The Chinese puzzle

Piracy problem rooted in past, prof sez

Culture and history may be the biggest obstacles to reducing China’s voracious appetite for making and selling pirated goods, an expert told a Senate subcommittee Wednesday.

Pointing to centuries of Confucian ideology, which encourages mimicking the past over innovating in the present, and a long tradition of local authorities disregarding the dictates of national leaders, William Alford, director of East Asian studies at Harvard Law School, said any U.S. governmental response to piracy in China needs to address these two factors to be effective.

The Senate Subcommittee on Trade, Tourism & Economic Development hearing on piracy in China — among the largest producers and hawkers of bootleg movies and CDs in the world — initially focused on the Bush administration’s efforts to combat the problem.

Chris Israel, intellectual property rights czar at the Commerce Dept., said while Chinese authorities have made promises to crack down, filing a complaint against China with the World Trade Organization “is under active consideration.”

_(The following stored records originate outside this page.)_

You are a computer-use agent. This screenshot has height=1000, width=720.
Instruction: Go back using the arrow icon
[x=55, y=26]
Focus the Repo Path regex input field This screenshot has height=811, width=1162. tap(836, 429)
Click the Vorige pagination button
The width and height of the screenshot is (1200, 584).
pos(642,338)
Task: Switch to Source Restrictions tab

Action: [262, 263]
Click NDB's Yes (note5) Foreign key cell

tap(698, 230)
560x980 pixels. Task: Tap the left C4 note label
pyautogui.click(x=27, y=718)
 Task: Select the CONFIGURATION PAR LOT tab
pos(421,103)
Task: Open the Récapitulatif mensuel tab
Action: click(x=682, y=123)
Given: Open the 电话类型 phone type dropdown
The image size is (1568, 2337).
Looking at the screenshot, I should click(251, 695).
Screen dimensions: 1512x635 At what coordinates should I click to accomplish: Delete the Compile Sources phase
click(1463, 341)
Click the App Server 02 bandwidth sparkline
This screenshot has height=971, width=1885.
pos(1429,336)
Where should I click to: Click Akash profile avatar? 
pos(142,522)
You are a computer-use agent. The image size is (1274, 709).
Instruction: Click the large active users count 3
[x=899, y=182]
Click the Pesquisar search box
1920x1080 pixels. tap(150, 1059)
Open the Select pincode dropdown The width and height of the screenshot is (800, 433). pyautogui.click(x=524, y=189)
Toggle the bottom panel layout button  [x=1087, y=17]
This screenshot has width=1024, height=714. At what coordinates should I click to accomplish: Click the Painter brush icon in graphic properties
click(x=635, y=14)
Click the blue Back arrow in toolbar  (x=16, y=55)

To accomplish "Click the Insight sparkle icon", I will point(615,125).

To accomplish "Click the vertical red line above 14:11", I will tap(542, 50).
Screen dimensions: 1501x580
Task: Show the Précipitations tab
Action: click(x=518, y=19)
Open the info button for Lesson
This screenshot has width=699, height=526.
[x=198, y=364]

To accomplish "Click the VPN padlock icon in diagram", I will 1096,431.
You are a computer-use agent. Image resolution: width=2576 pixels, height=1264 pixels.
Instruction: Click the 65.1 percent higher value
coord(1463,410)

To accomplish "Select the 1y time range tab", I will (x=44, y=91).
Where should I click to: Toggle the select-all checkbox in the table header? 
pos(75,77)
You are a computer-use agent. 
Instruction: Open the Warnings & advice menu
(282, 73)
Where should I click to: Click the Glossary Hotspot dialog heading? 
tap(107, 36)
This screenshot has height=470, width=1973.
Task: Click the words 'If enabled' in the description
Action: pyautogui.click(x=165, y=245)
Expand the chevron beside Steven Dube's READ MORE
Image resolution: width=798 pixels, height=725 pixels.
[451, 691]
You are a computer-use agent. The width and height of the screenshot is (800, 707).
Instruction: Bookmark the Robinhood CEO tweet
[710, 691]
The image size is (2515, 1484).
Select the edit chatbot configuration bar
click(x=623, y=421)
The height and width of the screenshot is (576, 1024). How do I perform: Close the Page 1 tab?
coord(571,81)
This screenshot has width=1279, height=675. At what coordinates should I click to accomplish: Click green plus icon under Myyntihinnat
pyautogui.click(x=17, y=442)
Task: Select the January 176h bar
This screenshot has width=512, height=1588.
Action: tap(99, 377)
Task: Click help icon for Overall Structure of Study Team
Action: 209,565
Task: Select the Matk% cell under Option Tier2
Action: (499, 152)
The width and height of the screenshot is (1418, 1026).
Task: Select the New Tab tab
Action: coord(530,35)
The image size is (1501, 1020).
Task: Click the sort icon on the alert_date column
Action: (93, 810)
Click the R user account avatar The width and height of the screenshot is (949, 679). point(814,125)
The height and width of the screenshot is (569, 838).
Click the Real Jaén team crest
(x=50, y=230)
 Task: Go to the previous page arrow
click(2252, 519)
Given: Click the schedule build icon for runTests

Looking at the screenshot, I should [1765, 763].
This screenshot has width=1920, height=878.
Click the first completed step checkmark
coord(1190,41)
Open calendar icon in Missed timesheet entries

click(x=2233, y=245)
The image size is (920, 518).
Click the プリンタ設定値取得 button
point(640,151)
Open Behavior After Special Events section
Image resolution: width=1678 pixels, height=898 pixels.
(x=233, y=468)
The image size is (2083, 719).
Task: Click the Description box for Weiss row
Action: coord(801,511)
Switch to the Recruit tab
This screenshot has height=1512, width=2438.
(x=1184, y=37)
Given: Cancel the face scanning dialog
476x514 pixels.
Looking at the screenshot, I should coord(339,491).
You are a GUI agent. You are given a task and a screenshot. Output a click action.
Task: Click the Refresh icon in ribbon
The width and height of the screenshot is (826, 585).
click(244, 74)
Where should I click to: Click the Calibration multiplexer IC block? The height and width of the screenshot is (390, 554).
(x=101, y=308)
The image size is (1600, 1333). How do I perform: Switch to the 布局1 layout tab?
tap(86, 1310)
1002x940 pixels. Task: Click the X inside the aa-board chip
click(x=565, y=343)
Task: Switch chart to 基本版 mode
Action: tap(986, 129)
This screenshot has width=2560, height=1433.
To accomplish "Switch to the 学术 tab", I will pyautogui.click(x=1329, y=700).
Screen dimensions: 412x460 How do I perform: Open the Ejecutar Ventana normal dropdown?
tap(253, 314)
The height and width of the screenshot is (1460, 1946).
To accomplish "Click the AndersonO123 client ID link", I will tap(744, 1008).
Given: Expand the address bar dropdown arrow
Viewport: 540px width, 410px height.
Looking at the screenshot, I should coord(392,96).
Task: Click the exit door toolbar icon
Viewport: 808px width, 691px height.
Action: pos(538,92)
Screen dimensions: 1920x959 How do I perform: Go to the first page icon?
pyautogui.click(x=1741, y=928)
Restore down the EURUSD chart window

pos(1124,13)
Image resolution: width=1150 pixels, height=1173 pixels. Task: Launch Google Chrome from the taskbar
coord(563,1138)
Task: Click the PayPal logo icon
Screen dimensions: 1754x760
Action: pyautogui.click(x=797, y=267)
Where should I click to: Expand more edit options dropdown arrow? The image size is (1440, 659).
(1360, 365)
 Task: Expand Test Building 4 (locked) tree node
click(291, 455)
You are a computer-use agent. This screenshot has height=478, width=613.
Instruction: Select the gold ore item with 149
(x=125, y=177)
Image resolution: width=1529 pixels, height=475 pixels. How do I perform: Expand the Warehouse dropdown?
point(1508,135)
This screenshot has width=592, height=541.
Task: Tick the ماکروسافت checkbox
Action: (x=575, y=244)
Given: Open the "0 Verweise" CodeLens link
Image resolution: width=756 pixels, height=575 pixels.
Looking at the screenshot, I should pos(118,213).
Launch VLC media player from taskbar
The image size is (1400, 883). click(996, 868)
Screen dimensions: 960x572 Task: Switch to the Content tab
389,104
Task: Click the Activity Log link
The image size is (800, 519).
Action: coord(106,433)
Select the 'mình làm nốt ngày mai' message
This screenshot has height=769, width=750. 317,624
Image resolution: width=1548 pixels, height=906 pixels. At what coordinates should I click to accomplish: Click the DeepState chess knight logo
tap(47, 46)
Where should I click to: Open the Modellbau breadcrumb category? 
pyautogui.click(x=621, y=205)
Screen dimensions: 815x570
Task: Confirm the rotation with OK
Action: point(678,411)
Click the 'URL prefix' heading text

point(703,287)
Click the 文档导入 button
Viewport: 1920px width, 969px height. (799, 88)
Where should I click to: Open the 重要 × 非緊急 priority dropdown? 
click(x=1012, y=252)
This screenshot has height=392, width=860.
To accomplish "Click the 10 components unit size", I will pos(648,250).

Ranking member Sen. Byron Dorgan (D-N.D.) demanded to know why the administration was only considering such a move, particularly when Chinese prosecutions of pirates have decreased in recent years and the overall problem has increased.

The administration wants to give Chinese authorities reasonable time to make good on their promises, and consideration needs to be given to the possible impact a WTO case would have on the Chinese marketplace, Israel replied.

“Time is running out,” said subcommittee chairman Gordon Smith (R-Ore.), signaling growing bipartisan impatience on the issue. “We’re sick of it.”

Israel said “the real challenge” of reducing piracy in China lies not with Chinese laws, which are improving, but with enforcement of those laws, especially at local levels, where corruption tends to thrive.

“It’s tempting to view this as a matter of will, or lack of will,” Alford said, referring to critics who have repeatedly alleged that China simply doesn’t care to enforce IPR protection. But even before Mao’s revolution, local authorities often were corrupt as well as contemptuous of orders issued from Beijing, Alford said.

Also, Confucianism’s emphasis on “venerating the past and extolling its emulation” has encouraged a mass sensibility geared to reproducing rather than creating, he added. The very idea of intellectual property, as well as independent thought, which produces IP, are “still novel concepts in China.”